Menurut Roni sapaan akrabnya, tindakan hukum terhadap Abdul Hatab berpotensi mengancam ruang kebebasan berpendapat.
“Hatab berbicara dalam forum resmi yang dilindungi undang-undang. Itu kritik publik, bukan pencemaran nama baik. Kalau kritik seperti ini dipidana, demokrasi kita mundur,” kata Roni kepada Media saat dimintai tanggapan, Selasa 09 September 2025.
Roni menegaskan, hukum harus mengedepankan keadilan substantif.
“Kalau pelapor mafia tanah justru dikriminalisasi, siapa yang berani melapor? Ini preseden buruk,” ujarnya.
Sebelum dilaporkan, Abdul Hatab melalui FPPK-PS telah mengajukan pengaduan dugaan praktik suap di ATR/BPN Sumbawa kepada Satgas Anti Mafia Tanah Kejati NTB.
Berdasarkan dokumen yang diterima tersaji, laporan tersebut teregistrasi dengan Nomor Agenda 8197, diterima pada 15 November 2024, dengan surat tertanggal 11 November 2024 Nomor: 1.272/B/DPP/FPPK-PS/KP/XI/2024.
Isi surat pengaduan: Laporan/Pengaduan Dugaan ATR/BPN Sumbawa Menerima Suap.
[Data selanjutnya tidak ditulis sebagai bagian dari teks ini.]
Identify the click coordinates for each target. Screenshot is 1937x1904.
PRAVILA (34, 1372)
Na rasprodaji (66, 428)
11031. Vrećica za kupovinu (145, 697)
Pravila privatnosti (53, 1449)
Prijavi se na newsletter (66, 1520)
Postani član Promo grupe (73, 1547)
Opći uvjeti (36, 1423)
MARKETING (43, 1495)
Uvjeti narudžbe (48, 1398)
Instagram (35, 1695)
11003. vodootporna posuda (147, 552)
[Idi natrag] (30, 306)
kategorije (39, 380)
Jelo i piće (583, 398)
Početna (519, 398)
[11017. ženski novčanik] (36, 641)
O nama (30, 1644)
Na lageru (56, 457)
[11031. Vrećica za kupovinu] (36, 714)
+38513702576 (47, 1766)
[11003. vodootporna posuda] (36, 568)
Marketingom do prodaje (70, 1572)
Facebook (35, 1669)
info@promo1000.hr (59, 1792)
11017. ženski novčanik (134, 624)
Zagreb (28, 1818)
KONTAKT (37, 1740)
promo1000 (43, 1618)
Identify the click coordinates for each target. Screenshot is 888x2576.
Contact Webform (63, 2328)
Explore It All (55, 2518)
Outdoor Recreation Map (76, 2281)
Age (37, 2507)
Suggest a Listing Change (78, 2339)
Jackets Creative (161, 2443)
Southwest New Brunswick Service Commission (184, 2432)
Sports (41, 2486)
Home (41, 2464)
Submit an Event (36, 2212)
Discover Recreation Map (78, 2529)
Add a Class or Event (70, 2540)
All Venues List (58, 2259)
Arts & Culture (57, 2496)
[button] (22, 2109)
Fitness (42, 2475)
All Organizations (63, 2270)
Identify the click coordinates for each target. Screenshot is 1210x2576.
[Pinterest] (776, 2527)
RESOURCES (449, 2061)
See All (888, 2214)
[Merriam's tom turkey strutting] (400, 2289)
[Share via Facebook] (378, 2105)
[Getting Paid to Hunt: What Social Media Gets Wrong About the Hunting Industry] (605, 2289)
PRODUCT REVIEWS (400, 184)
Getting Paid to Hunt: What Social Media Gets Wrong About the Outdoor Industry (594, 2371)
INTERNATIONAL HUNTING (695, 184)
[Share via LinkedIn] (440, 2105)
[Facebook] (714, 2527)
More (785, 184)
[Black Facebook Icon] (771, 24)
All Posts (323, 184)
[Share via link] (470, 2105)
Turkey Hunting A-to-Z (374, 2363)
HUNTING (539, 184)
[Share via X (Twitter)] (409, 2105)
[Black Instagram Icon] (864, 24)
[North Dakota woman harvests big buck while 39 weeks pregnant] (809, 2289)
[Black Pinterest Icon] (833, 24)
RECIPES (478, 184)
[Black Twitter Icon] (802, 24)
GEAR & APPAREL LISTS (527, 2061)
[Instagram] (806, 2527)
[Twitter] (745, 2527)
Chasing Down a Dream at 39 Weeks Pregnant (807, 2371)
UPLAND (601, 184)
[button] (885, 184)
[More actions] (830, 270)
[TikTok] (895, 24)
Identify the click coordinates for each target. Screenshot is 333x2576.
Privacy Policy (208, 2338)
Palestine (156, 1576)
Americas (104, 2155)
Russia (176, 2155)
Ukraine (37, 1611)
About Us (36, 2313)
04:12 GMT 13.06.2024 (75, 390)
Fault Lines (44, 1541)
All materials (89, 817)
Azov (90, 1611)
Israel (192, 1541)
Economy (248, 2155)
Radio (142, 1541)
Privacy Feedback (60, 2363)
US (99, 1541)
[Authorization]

“Ini bukti Abdul Hatab tidak asal bicara. Ia menempuh jalur resmi dan melapor ke lembaga negara. Harusnya dilindungi, bukan dikriminalisasi,” tegas Roni.
Roni menekankan bahwa Satgas Anti Mafia Tanah dibentuk pemerintah untuk memberantas mafia tanah. Hingga 2023, Satgas mengklaim berhasil mengungkap 86 kasus, menyelamatkan 8.018 hektare tanah, dan mengamankan aset senilai Rp 13 triliun.
Namun, laporan Abdul Hatab ke Kejati NTB belum menunjukkan perkembangan, sementara laporan dari oknum BPN justru melaju cepat.
“Kalau Satgas diam, orang akan takut melapor. Padahal pelapor adalah ujung tombak pemberantasan mafia tanah,” ucap Roni.
Menurut M Roni Pasarani, S.Ap, kriminalisasi pelapor mafia tanah bukan hanya persoalan hukum, tetapi juga ancaman terhadap demokrasi.
“Kalau ini dibiarkan, kita masuk era ketakutan. Demokrasi mati bukan karena senjata, tapi karena hukum yang disalahgunakan untuk membungkam kritik,” ujarnya.
Sebagai Ketua LAR dan Mahasiswa Fakultas Hukum Universitas Samawa, Roni menegaskan bahwa suara mahasiswa harus ikut mengawal keadilan.
“Kami siap bersuara. Perlindungan terhadap pelapor mafia tanah adalah tanggung jawab negara, dan kami akan mengawalnya sampai tuntas,” tutupnya.